Everard's name appeared in John Gee's list of priests and Jesuits of the London area in 1624, and also in a catalogue seized at Clerkenwell, the London residence of the order, in 1628. He was then a missioner in Suffolk. He died in London on 16 May 1633.

There is an engraved portrait of him in Matthias Tanner's Societas Jesu Apostolorum Imitatrix.

==Works==
- Meditations on the Passion of Our Lord, St. Omer, 1604, 1606, 1618; a translation from the Latin of Father Fulvius Androtus.
- The Paradise of the Soul, and a treatise on Adhering to God, translated from the Latin of Albert the Great, bishop of Ratisbon, St. Omer, 1606 and 1617, frequently reprinted.
- Translation of Father Francis Arias's Treatise on Perfection, St. Omer, 1617.
- The Mirrour of Religious Perfection, from the Italian of Father Luca Pinelli, St. Omer, 1618. Originally a translation from Jean Gerson.
- Treatise on the Method of Living Well, a translation, St. Omer, 1620, 12mo.
- Translation of St. Francis Borgia's Practice of Christian Works, St. Omer, 1620, 12mo.

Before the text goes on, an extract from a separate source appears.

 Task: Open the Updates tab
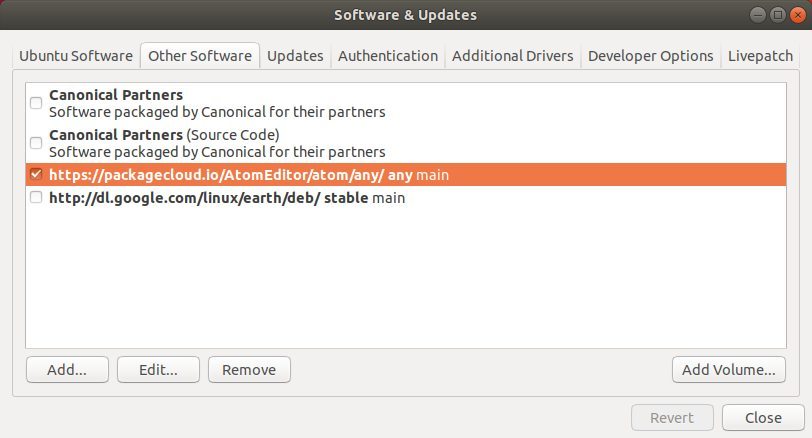point(295,55)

- Meditations upon the Holy Eucharist, from the Italian of Luca Pinelli, St. Omer, 1622, 12mo. The original work was by Jean Gerson.
- Translation of A Manual on Praying Well by Father Peter Canisius, St. Omer, 1622, 12mo.

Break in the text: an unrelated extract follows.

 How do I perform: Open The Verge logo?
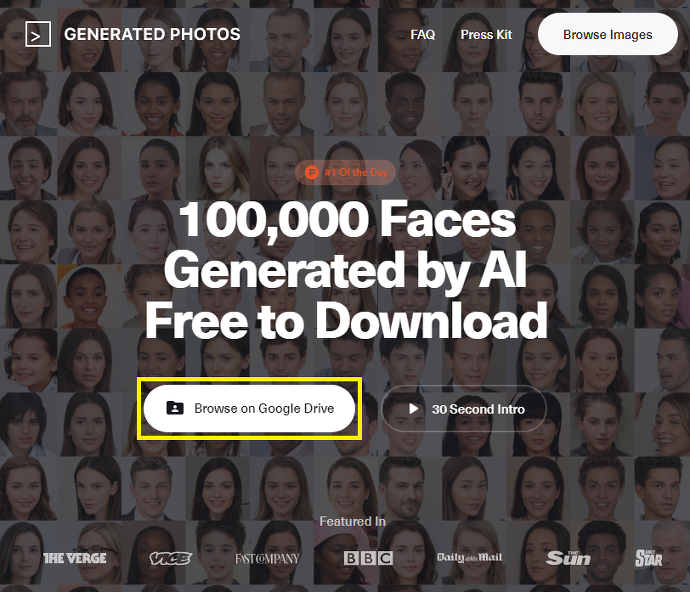click(75, 559)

- Translation of Father Ludovicus de Ponte's Compendium of Meditations, St. Omer, 1623, 12mo.
- Translation of Father Peter Ribadeneira's treatise, De Principe Christiano, St. Omer, 1624, 12mo.
- A Dialogue on Contribution and Attrition, which passed through four editions.
- The Eternall Felicitie of the Saints, translated from the Latin of Cardinal Bellarmin. The first edition was probably printed at Roger Anderton's secret press in Lancashire about 1624. It was reprinted at St. Omer in 1638, 12mo.